---------- DATA SHOWN
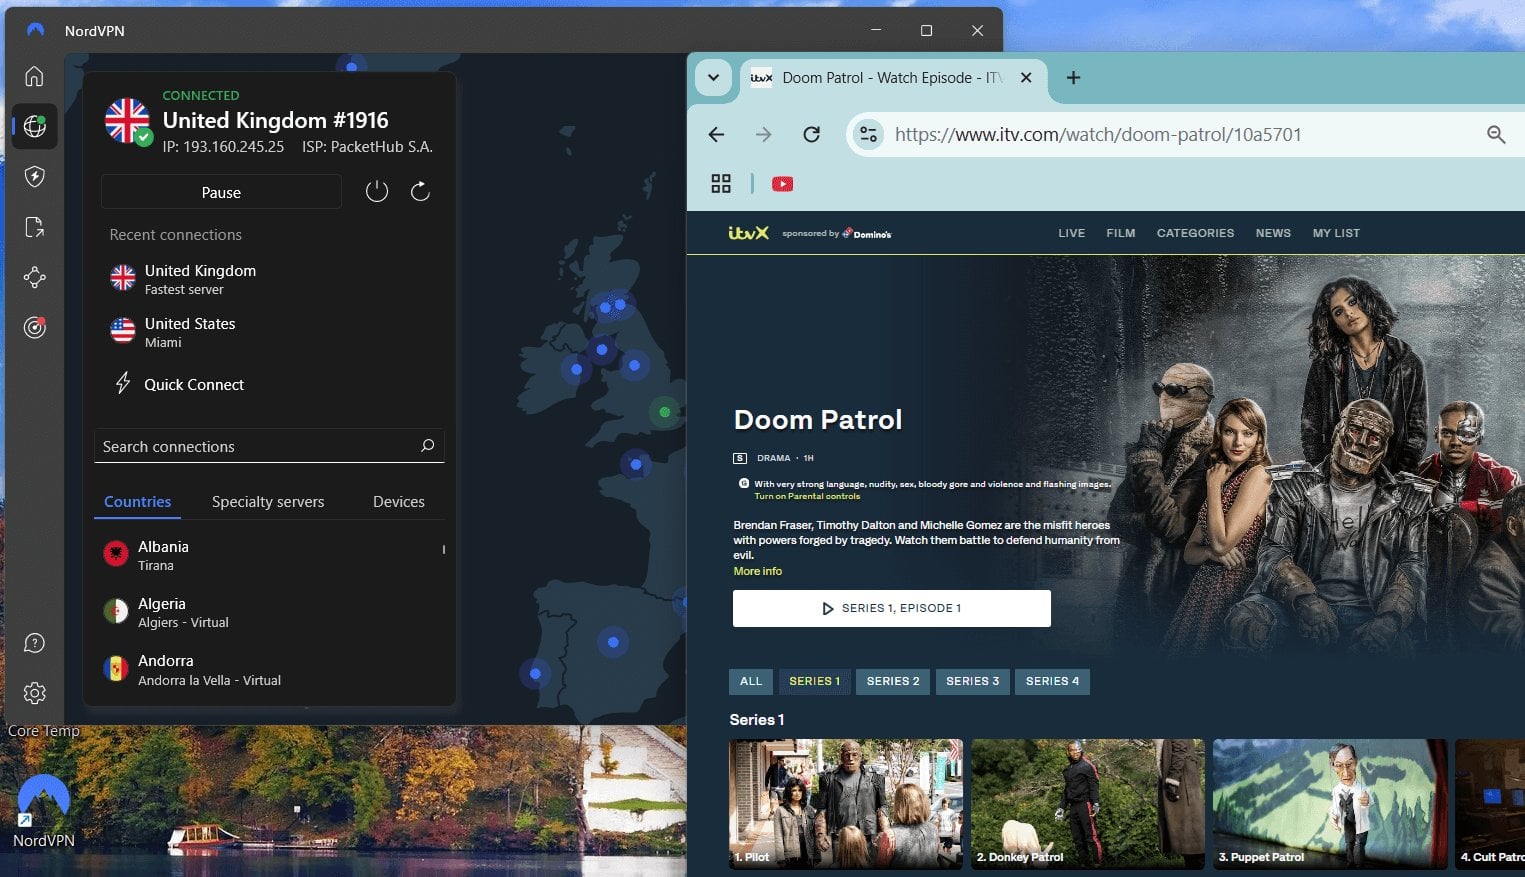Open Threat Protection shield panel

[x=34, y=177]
--------------------
---------- DATA SHOWN
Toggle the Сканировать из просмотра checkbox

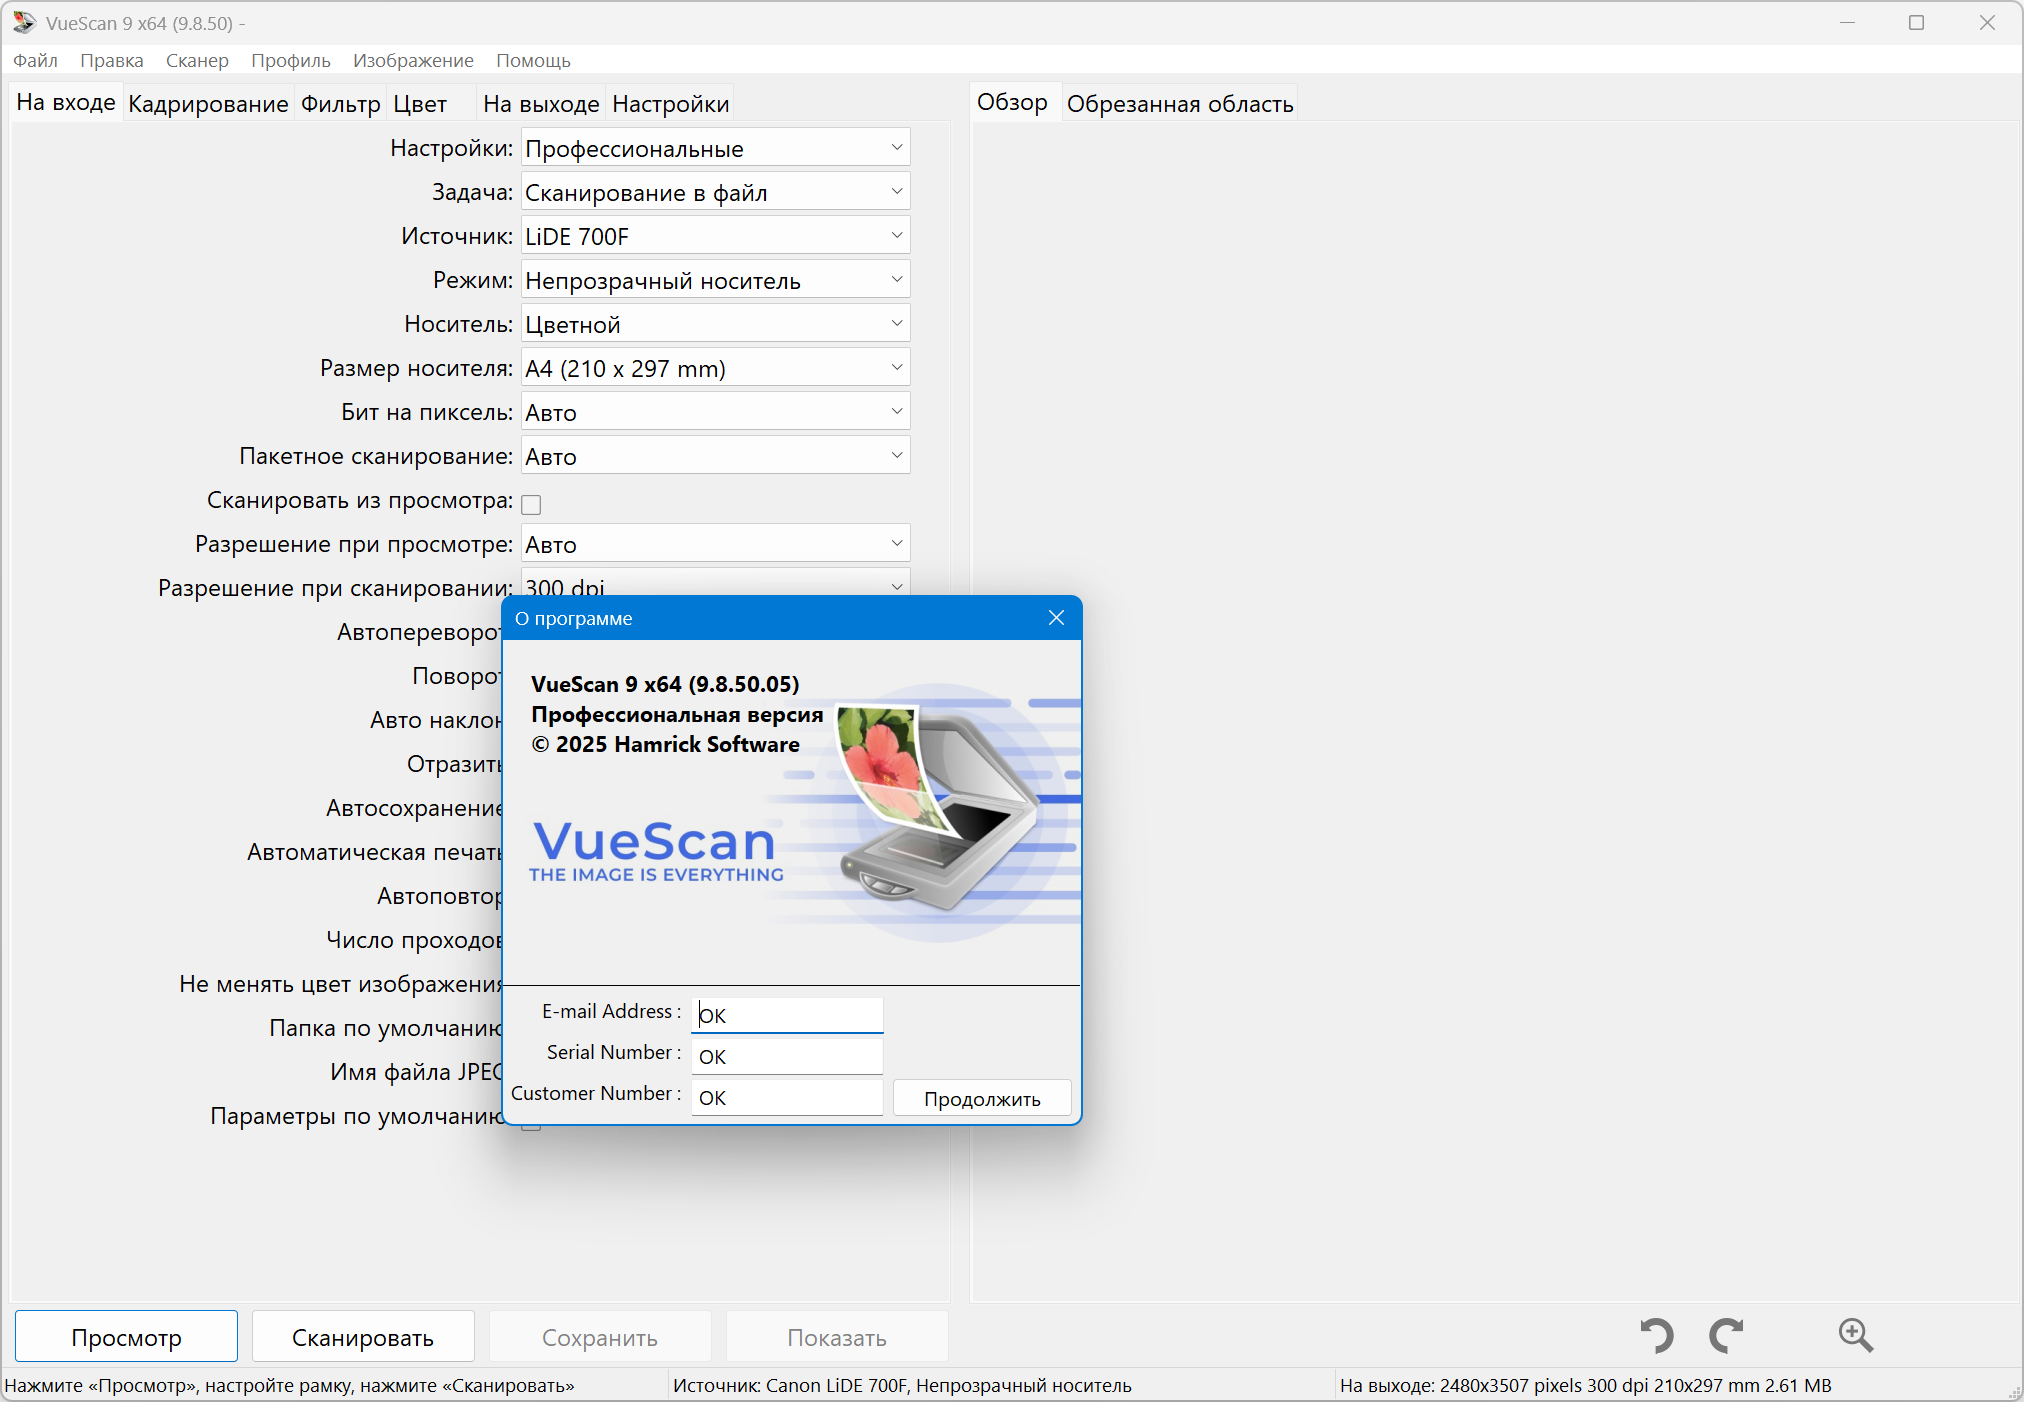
--------------------
---------- DATA SHOWN
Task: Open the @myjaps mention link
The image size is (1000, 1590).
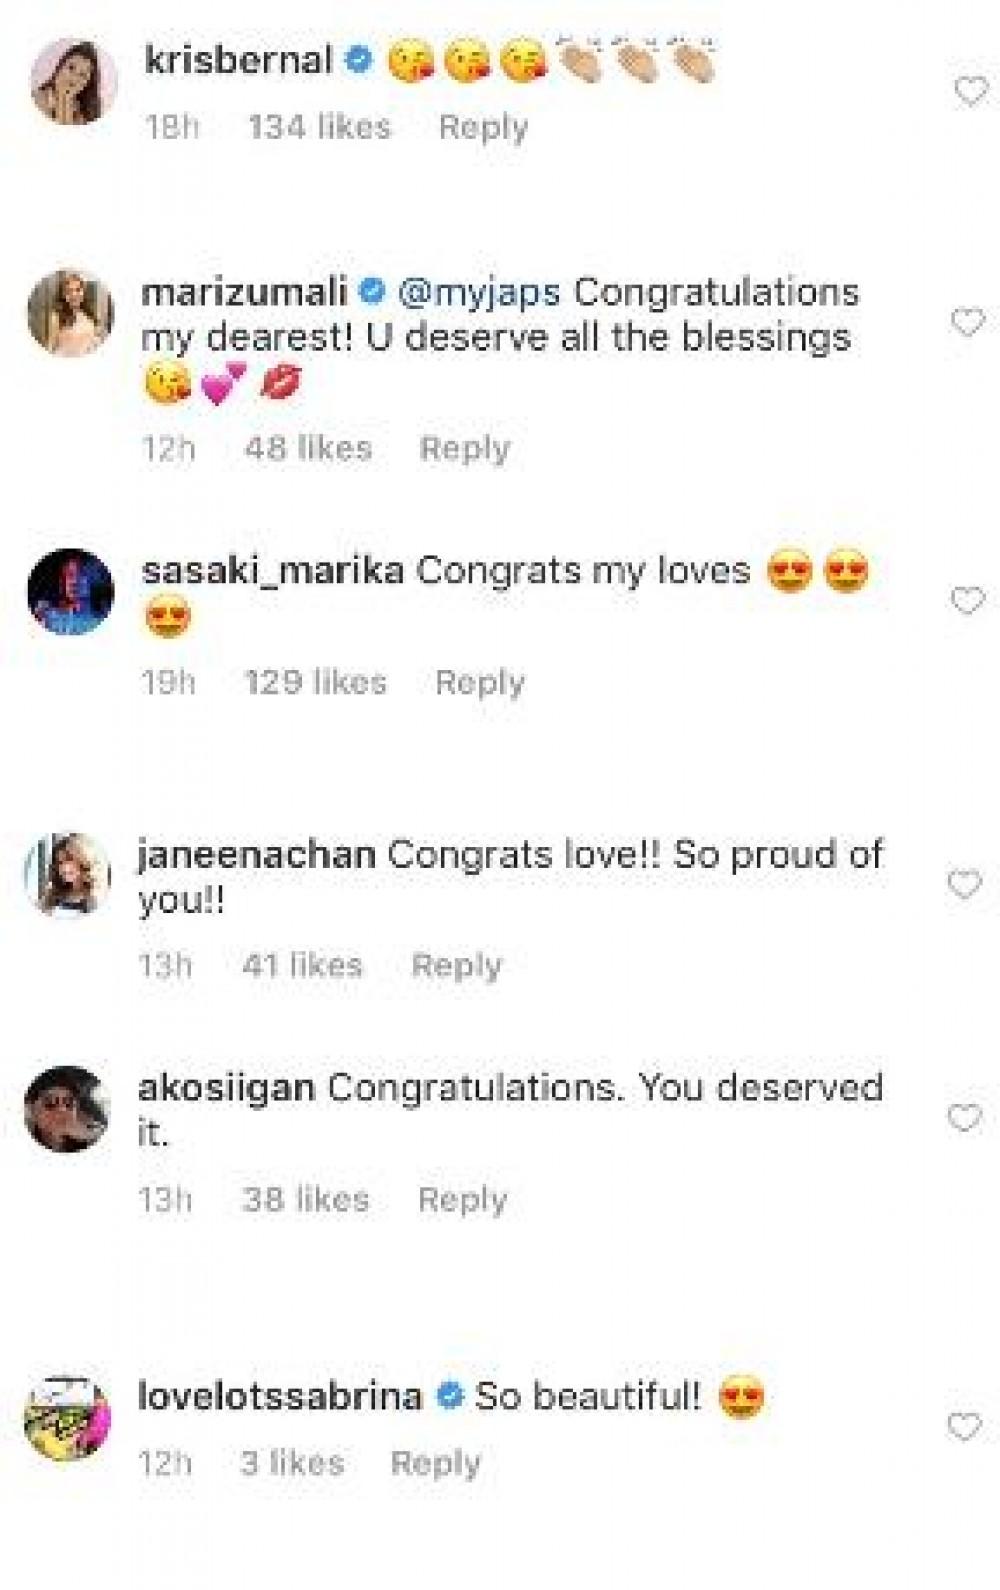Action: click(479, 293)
--------------------
Rewrite the material above, starting at the line that contains "Task: Open the @myjaps mention link" and stopping after the line that contains "Action: click(479, 293)", and shift every coordinate in the answers by -13. Leave the pictures out.

WORKED ANSWER:
Task: Open the @myjaps mention link
The image size is (1000, 1590).
Action: click(466, 280)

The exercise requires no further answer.